● Task requirements
Set down exactly the lines from the one containing "Given: Toggle the" to the final line of the records below, with every picture omitted.

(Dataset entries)
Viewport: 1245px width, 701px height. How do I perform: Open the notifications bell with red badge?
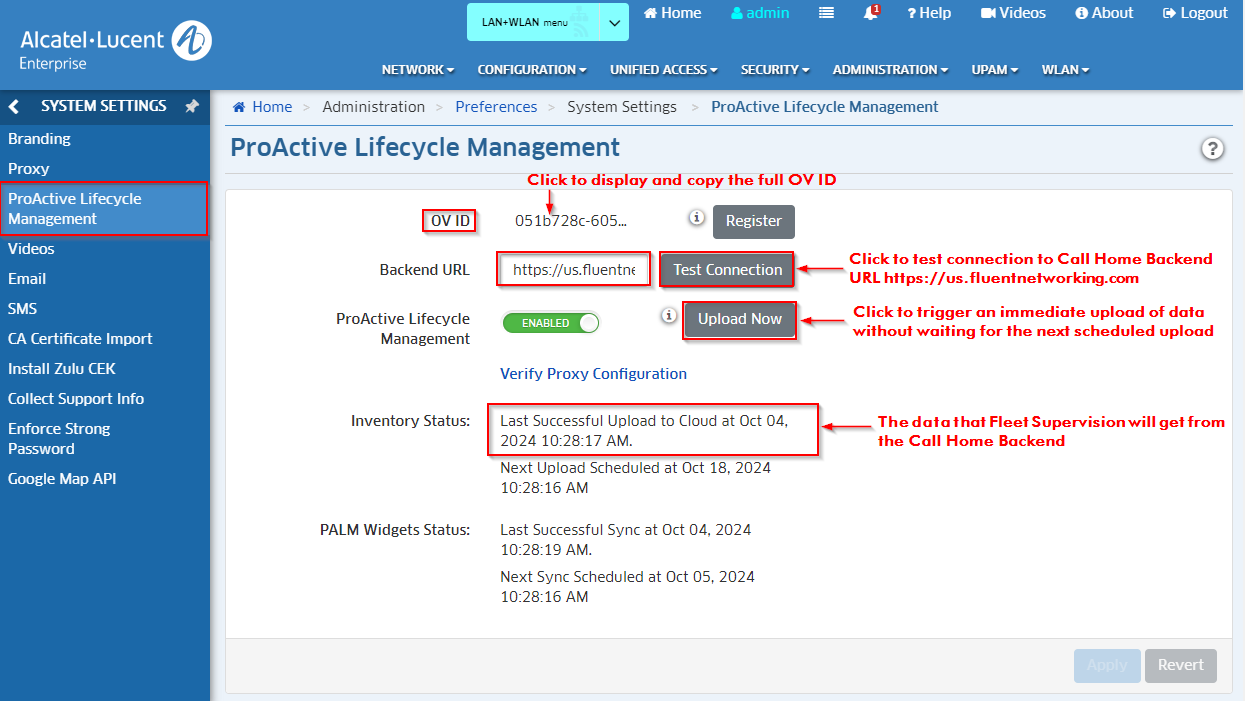(x=869, y=13)

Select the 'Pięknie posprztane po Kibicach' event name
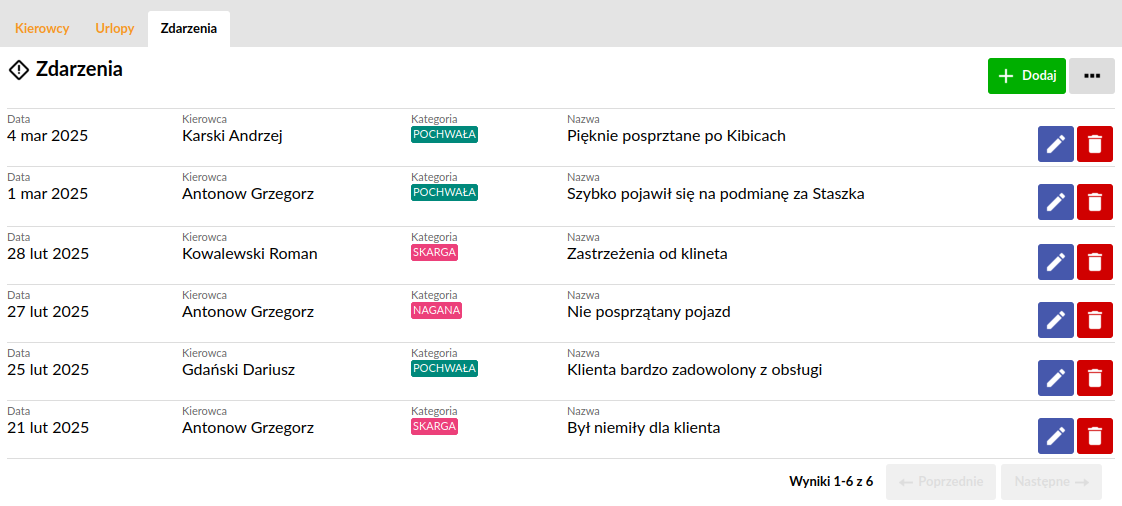(x=676, y=136)
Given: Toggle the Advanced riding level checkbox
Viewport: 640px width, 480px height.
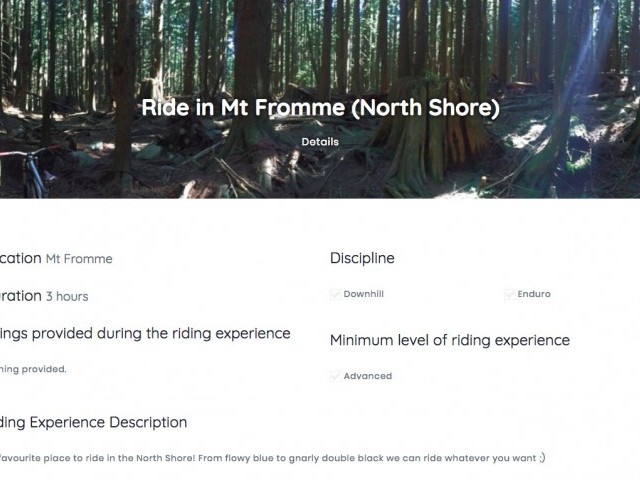Looking at the screenshot, I should (x=336, y=377).
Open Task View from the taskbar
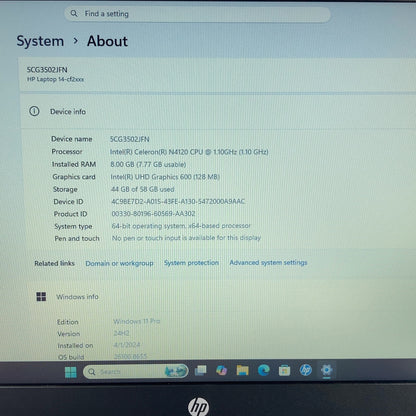 (x=201, y=371)
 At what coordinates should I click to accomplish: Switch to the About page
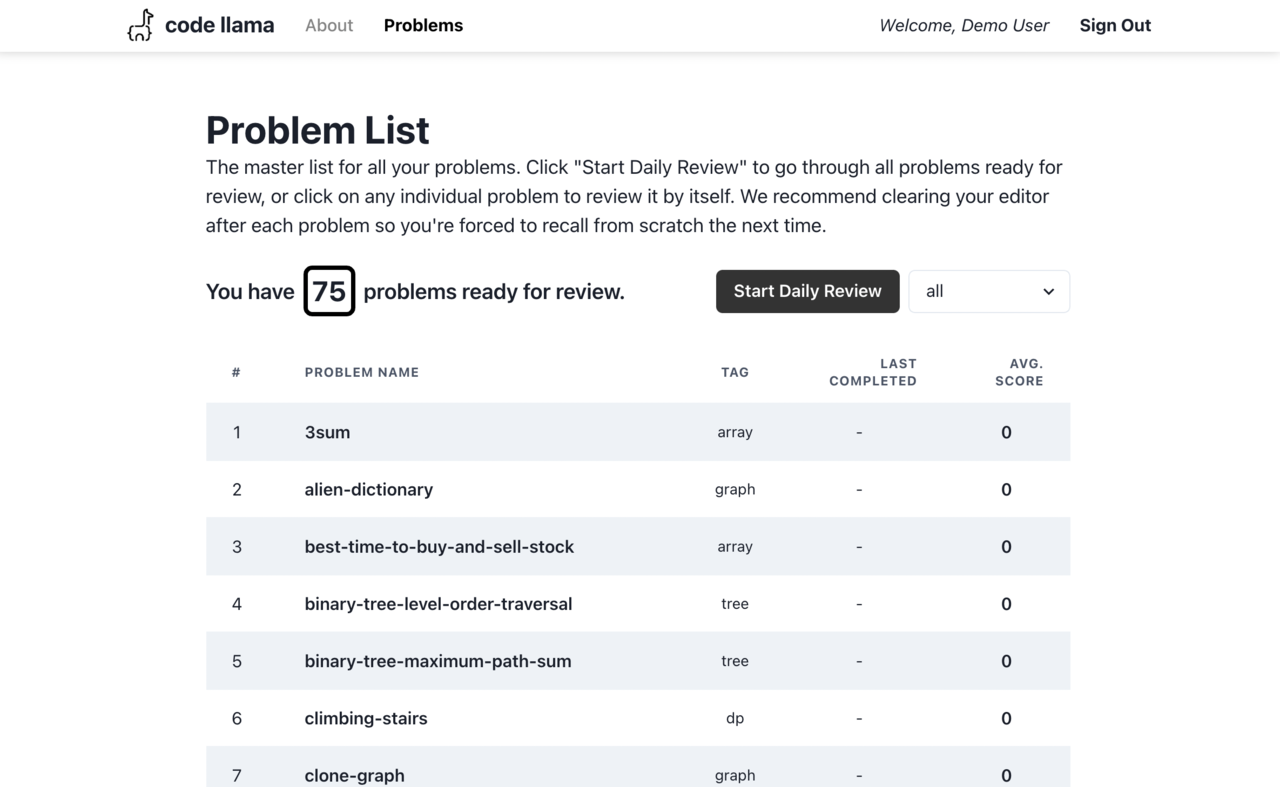point(329,25)
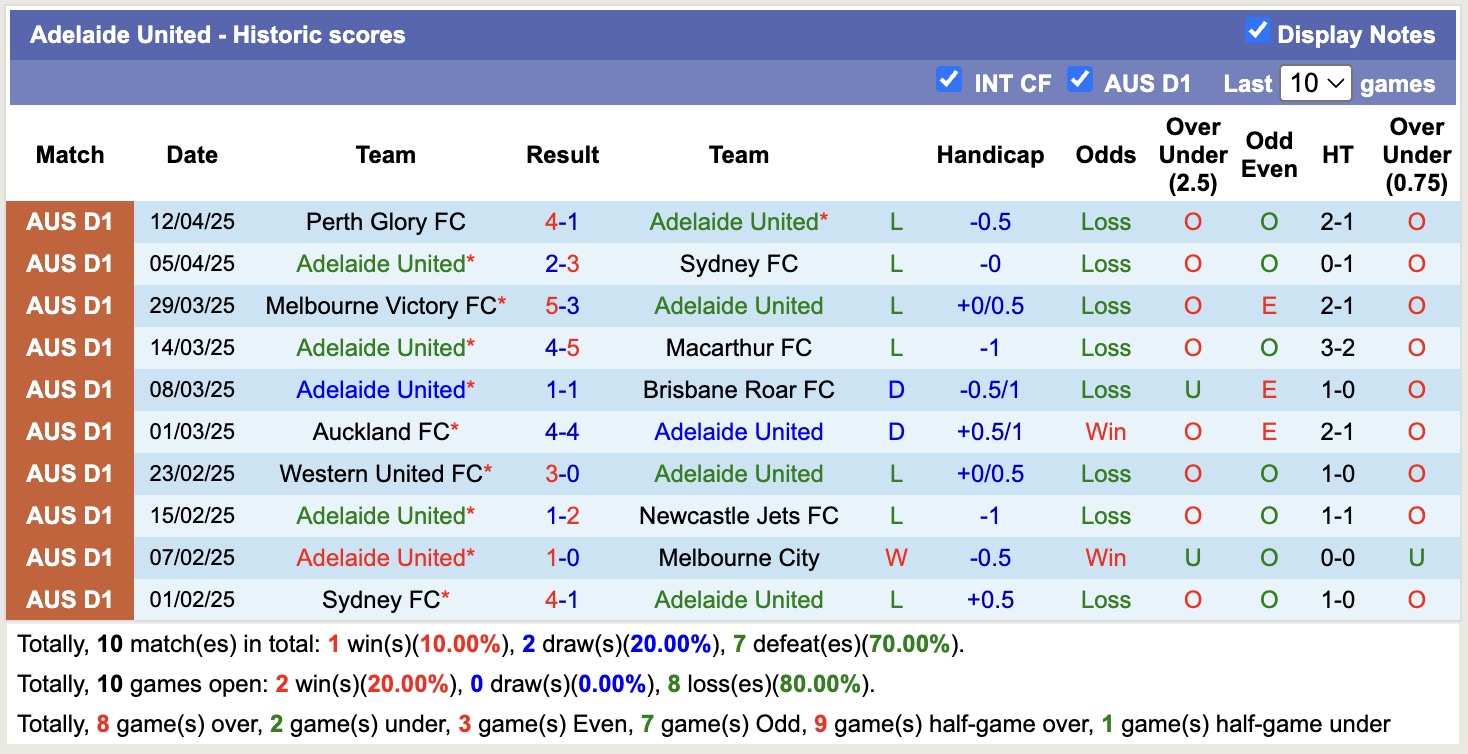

● Reply to the exercise
Given: Toggle the Advanced riding level checkbox
Viewport: 640px width, 480px height.
Looking at the screenshot, I should (x=336, y=377).
Open Task View from the taskbar
 (x=201, y=371)
 At what coordinates should I click to accomplish: Switch to the About page
point(329,25)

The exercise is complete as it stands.